What can Daddy have expected me to bring home but young men as shabby as myself? We lived so far away in the outer reaches of suburbia I was doing well to bring home any boys at all. The only dapper men of our age were spivs and lounge lizards, who would have seen nothing in me to interest them. Was Reg Greer so naive that he thought that embryo doctors and lawyers were already dressed in the three-piece chalk stripes that would be their uniform after they qualified? If Daddy was so good a judge of quality in cloth, why was he not a better judge of quality in people?
In fact Daddy met very few of the men I knew. Most of them had no car; if they took me home on the train at night, they had to walk home. I was what was known as GI, geographically impossible. There was never any suggestion, nor did it cross my mind, that I could have used my mother’s car. Who would pay for driving lessons?

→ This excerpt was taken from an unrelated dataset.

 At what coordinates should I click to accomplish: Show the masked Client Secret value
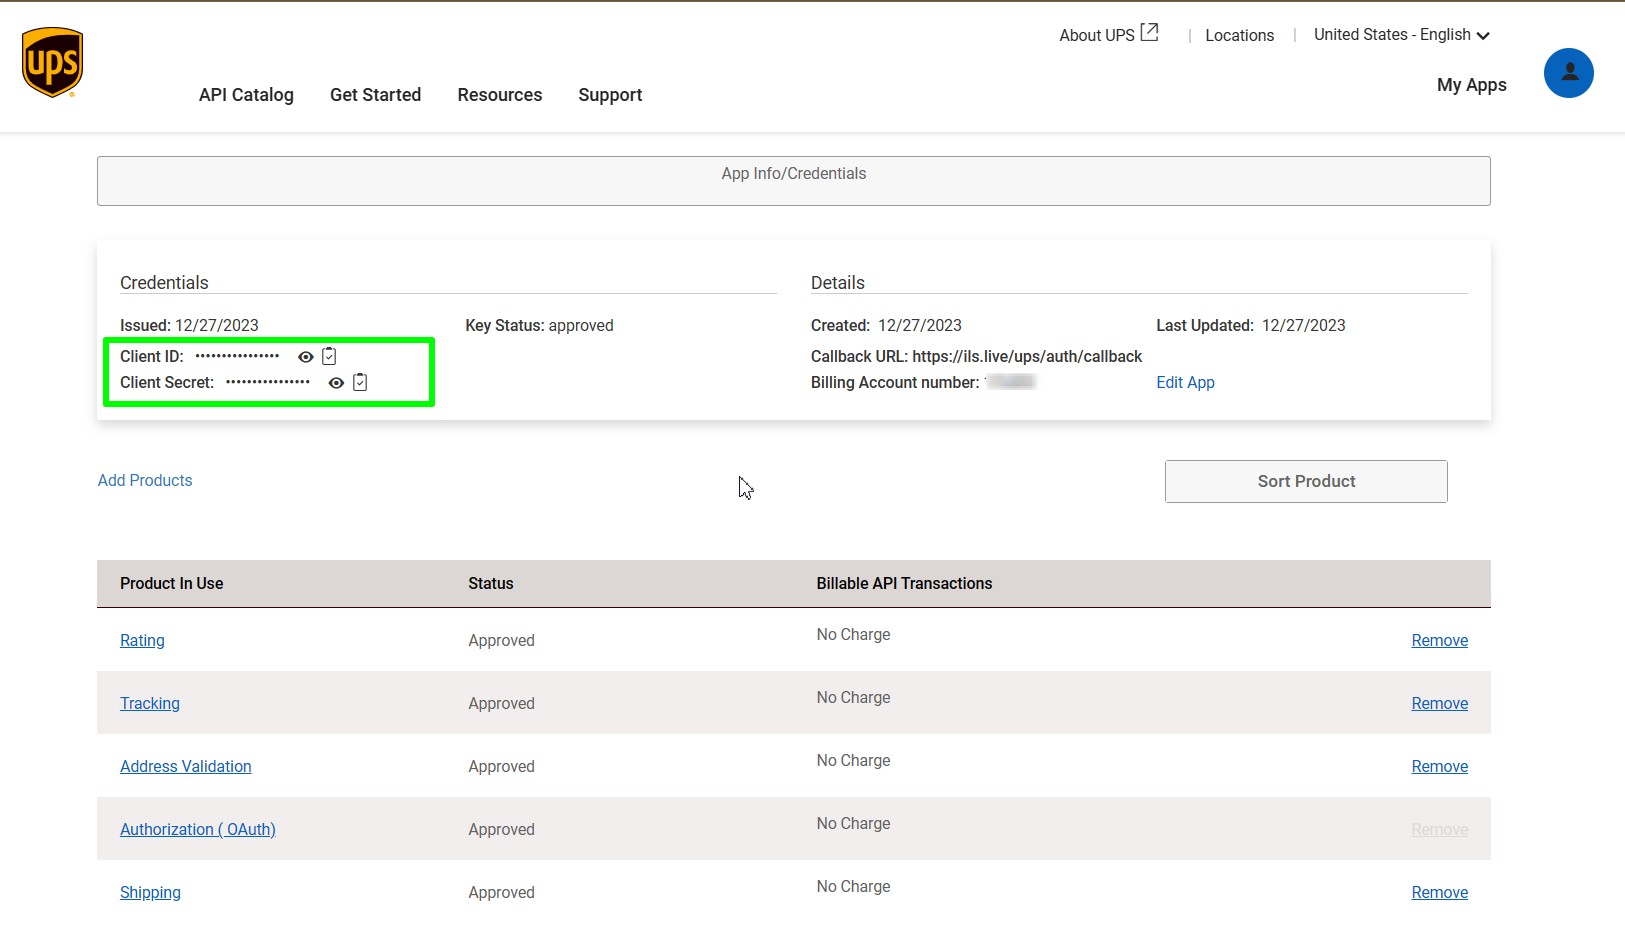click(x=336, y=383)

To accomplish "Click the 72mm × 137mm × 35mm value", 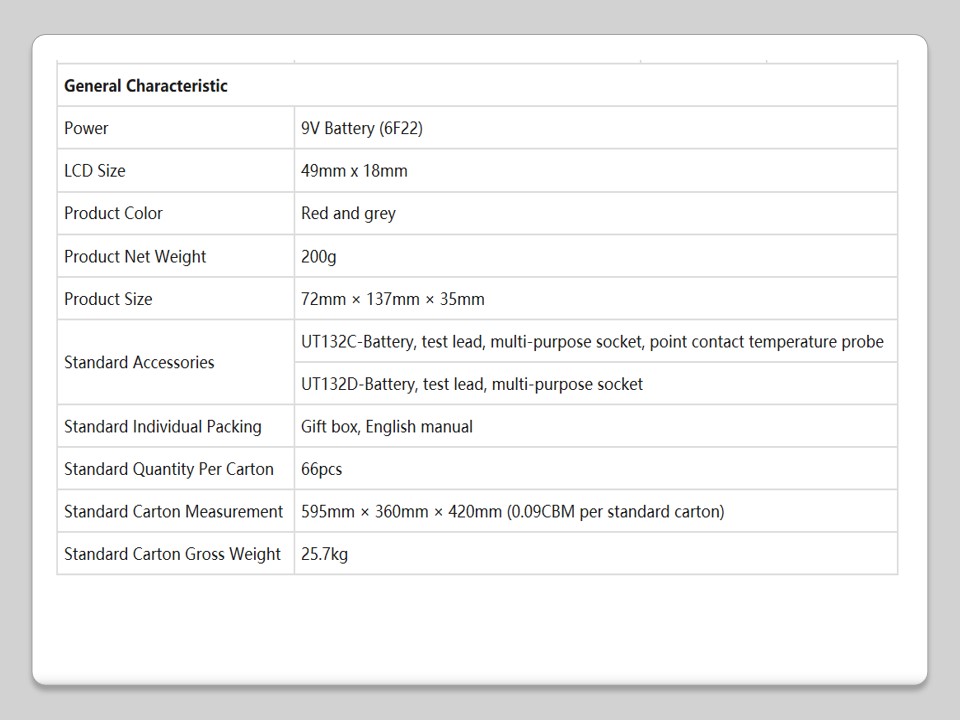I will coord(392,299).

Bringing boys home was a high risk business. Unless I was really sure of a young man’s loyalty, I could not allow him to glimpse the bizarreness of my domestic reality. As like as not we would be assailed at the door by mother wearing an old pair of underpants on her head, to protect her hair, and very little else, except the suntan for which so much was sacrificed. My best mates knew what to expect, because the satiric wit that Daddy expended on me I expended on my mother. Nevertheless she could still take their breath away. About six months after I lost my gabardine coat, Tony Archer (who said he quite enjoyed walking home the fourteen miles to St Kilda Road) and I were confronted by mother clutching a bundle of gabardine, sprouting black and white mould and smelling to high heaven.